──────── RECORDED DATA

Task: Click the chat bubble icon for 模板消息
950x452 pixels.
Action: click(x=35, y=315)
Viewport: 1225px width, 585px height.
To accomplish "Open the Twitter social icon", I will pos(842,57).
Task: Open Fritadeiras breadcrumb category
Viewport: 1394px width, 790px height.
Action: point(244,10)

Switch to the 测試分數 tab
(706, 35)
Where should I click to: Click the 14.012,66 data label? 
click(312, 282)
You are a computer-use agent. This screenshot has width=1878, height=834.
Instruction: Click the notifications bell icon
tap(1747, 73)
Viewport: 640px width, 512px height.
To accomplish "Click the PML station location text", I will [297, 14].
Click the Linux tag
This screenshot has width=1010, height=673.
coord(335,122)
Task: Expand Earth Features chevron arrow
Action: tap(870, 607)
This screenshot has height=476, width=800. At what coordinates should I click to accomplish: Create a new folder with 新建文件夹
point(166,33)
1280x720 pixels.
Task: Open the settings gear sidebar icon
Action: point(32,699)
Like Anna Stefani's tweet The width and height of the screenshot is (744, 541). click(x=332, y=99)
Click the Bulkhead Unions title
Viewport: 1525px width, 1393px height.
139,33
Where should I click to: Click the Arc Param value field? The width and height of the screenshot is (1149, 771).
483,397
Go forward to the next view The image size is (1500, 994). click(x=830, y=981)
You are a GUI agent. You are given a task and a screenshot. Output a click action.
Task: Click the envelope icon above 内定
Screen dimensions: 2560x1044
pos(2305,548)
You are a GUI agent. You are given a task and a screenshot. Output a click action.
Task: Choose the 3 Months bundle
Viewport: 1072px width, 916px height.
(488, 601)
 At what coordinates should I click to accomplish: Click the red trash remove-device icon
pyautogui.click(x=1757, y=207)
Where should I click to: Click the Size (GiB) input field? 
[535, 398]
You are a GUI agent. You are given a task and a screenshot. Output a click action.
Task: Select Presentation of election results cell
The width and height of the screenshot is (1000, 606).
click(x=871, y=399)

────────────────

> **WHAT IS EXPECTED**
Only the lines from the one containing "Where should I click to: Click the Size" through the end of the entries above belong in the answer; repeat them exactly.

> **WRITTEN RESPONSE**
Where should I click to: Click the Size (GiB) input field? 
[535, 398]
You are a GUI agent. You are given a task and a screenshot. Output a click action.
Task: Select Presentation of election results cell
The width and height of the screenshot is (1000, 606).
click(x=871, y=399)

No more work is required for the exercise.